EXERCISE INSTRUCTIONS:
Please filter the data below down to the lines holding the string "number".

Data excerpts
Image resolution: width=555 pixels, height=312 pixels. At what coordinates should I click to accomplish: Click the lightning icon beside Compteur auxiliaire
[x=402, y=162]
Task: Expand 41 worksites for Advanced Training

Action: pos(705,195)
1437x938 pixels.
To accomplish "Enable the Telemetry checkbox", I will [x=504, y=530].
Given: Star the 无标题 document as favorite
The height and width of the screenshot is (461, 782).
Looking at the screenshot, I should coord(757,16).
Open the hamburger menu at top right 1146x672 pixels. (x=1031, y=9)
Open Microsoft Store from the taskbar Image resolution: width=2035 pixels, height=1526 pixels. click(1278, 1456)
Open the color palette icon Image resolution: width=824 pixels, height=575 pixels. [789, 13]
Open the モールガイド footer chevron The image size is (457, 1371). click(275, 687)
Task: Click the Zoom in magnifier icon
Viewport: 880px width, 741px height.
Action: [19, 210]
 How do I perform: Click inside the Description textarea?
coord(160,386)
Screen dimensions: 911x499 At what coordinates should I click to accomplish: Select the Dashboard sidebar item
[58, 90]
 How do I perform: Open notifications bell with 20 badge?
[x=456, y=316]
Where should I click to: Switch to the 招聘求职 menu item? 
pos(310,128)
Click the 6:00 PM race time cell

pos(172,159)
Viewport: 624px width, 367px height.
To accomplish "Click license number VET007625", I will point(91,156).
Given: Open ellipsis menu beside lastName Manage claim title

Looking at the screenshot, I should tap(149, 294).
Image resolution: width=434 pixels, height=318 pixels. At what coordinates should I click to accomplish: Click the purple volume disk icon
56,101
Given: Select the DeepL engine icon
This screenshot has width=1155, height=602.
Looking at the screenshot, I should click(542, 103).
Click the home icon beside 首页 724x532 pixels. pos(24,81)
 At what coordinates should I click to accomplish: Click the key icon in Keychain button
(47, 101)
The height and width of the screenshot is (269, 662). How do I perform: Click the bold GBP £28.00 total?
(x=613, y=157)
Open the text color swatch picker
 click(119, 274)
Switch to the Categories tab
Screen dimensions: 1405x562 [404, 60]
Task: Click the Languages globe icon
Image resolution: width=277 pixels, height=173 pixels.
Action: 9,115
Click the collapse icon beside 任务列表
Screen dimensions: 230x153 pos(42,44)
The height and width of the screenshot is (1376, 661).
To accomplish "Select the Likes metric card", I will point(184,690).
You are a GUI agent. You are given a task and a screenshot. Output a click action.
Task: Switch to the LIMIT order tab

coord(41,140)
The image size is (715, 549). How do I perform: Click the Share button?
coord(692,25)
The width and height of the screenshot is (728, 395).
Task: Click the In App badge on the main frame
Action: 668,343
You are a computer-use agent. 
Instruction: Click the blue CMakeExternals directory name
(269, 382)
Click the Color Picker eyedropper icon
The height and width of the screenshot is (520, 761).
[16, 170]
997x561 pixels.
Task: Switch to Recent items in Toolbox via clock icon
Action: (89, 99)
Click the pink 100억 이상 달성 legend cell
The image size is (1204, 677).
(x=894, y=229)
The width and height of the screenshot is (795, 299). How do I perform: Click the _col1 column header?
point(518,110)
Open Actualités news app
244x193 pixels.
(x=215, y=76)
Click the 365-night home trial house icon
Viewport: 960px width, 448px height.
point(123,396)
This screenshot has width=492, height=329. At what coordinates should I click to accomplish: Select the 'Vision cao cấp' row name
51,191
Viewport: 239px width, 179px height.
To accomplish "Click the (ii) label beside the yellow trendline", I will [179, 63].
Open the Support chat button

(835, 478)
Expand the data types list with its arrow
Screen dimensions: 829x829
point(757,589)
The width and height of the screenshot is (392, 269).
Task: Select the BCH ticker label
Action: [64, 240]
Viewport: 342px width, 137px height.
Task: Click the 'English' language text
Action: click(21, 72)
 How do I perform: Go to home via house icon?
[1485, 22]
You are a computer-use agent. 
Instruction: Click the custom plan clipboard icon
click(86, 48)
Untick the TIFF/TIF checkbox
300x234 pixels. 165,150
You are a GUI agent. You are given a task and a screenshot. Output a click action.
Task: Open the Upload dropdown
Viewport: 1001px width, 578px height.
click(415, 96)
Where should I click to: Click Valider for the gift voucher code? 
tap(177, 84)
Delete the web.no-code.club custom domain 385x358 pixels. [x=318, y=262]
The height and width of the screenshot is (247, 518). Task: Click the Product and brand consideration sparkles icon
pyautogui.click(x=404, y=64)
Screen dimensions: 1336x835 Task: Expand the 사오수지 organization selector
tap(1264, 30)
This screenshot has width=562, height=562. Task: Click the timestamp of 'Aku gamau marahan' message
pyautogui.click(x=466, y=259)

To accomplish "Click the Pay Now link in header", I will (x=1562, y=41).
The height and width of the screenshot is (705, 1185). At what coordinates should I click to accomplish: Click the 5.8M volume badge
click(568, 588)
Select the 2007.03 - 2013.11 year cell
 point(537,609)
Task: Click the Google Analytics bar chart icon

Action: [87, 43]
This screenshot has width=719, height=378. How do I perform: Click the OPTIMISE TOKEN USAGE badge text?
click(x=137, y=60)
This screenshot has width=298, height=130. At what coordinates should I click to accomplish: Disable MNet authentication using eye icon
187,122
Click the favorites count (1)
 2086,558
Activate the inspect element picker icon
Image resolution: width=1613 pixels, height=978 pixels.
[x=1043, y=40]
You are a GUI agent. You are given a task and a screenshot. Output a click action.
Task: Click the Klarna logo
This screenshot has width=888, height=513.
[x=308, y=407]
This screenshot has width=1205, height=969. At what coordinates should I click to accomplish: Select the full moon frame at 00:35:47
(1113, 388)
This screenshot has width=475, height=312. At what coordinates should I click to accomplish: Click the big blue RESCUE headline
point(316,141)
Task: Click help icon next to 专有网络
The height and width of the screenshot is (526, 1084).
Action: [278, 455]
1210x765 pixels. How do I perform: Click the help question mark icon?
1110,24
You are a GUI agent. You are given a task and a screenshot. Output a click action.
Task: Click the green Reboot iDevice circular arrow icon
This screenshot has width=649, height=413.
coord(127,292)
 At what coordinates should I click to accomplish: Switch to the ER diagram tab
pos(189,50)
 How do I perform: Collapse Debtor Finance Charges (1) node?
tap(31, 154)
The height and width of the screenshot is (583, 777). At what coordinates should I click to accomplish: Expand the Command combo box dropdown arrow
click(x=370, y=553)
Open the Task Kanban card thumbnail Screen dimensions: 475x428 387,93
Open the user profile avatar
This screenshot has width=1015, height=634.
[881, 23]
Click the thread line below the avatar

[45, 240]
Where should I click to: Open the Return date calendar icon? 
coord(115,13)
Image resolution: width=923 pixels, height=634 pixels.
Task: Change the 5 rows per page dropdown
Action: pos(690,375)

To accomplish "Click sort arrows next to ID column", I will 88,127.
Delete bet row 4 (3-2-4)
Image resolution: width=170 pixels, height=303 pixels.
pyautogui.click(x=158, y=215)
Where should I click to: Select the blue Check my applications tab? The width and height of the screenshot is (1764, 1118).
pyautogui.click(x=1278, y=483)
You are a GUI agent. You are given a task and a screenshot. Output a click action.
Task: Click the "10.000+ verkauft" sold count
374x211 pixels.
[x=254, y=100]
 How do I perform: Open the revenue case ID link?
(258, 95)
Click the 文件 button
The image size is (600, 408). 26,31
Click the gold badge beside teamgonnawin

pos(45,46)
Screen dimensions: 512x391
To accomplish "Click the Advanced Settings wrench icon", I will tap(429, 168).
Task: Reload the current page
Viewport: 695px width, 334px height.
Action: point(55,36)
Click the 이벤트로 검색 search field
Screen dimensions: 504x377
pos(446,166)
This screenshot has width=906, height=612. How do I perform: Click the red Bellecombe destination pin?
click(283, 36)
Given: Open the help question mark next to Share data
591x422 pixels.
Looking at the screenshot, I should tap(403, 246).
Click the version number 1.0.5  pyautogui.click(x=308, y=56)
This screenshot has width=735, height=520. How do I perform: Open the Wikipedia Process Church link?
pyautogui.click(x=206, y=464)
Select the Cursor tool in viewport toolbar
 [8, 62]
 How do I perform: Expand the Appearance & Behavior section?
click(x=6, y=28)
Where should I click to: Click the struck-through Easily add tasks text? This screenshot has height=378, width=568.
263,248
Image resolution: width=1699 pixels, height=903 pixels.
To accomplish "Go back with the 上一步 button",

YOUR SOLUTION:
To accomplish "Click license number VET007625", I will point(91,156).
Click the version number 1.0.5  pyautogui.click(x=308, y=56)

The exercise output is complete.